Оформите все приведенные ниже записи в виде таблицы Markdown со столбцами «№» и «Строка», где каждой строке записей соответствует ее порядковый номер. Пустые строки в таблицу не включайте.

· · · ·

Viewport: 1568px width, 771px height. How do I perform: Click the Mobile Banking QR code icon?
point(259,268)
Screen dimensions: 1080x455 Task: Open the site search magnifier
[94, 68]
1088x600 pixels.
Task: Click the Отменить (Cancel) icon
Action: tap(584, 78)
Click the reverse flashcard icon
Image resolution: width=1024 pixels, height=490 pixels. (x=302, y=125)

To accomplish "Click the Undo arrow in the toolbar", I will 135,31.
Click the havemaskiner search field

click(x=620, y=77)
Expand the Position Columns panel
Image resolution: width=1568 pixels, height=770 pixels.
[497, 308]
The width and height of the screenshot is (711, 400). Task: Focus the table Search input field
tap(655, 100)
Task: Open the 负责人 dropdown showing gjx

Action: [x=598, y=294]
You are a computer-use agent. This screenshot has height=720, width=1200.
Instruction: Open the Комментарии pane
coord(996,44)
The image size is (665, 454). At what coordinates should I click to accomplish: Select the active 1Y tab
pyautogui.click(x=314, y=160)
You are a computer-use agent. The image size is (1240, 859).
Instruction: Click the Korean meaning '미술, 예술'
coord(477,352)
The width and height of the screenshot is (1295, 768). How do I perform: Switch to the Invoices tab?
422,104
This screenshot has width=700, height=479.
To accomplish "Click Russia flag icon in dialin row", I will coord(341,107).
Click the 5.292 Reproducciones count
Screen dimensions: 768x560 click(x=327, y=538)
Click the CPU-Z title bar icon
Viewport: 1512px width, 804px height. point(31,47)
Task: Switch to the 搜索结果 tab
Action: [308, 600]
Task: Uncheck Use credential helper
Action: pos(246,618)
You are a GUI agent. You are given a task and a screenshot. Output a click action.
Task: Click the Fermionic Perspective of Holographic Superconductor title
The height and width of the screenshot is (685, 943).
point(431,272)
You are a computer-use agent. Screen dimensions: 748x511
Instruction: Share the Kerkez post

· · · ·

— Ответ к заданию —
| № | Строка |
|---|---|
| 1 | Viewport: 1568px width, 771px height. How do I perform: Click the Mobile Banking QR code icon? |
| 2 | point(259,268) |
| 3 | Screen dimensions: 1080x455 Task: Open the site search magnifier |
| 4 | [94, 68] |
| 5 | 1088x600 pixels. |
| 6 | Task: Click the Отменить (Cancel) icon |
| 7 | Action: tap(584, 78) |
| 8 | Click the reverse flashcard icon |
| 9 | Image resolution: width=1024 pixels, height=490 pixels. (x=302, y=125) |
| 10 | To accomplish "Click the Undo arrow in the toolbar", I will 135,31. |
| 11 | Click the havemaskiner search field |
| 12 | click(x=620, y=77) |
| 13 | Expand the Position Columns panel |
| 14 | Image resolution: width=1568 pixels, height=770 pixels. |
| 15 | [497, 308] |
| 16 | The width and height of the screenshot is (711, 400). Task: Focus the table Search input field |
| 17 | tap(655, 100) |
| 18 | Task: Open the 负责人 dropdown showing gjx |
| 19 | Action: [x=598, y=294] |
| 20 | You are a computer-use agent. This screenshot has height=720, width=1200. |
| 21 | Instruction: Open the Комментарии pane |
| 22 | coord(996,44) |
| 23 | The image size is (665, 454). At what coordinates should I click to accomplish: Select the active 1Y tab |
| 24 | pyautogui.click(x=314, y=160) |
| 25 | You are a computer-use agent. The image size is (1240, 859). |
| 26 | Instruction: Click the Korean meaning '미술, 예술' |
| 27 | coord(477,352) |
| 28 | The width and height of the screenshot is (1295, 768). How do I perform: Switch to the Invoices tab? |
| 29 | 422,104 |
| 30 | This screenshot has width=700, height=479. |
| 31 | To accomplish "Click Russia flag icon in dialin row", I will coord(341,107). |
| 32 | Click the 5.292 Reproducciones count |
| 33 | Screen dimensions: 768x560 click(x=327, y=538) |
| 34 | Click the CPU-Z title bar icon |
| 35 | Viewport: 1512px width, 804px height. point(31,47) |
| 36 | Task: Switch to the 搜索结果 tab |
| 37 | Action: [308, 600] |
| 38 | Task: Uncheck Use credential helper |
| 39 | Action: pos(246,618) |
| 40 | You are a GUI agent. You are given a task and a screenshot. Output a click action. |
| 41 | Task: Click the Fermionic Perspective of Holographic Superconductor title |
| 42 | The height and width of the screenshot is (685, 943). |
| 43 | point(431,272) |
| 44 | You are a computer-use agent. Screen dimensions: 748x511 |
| 45 | Instruction: Share the Kerkez post |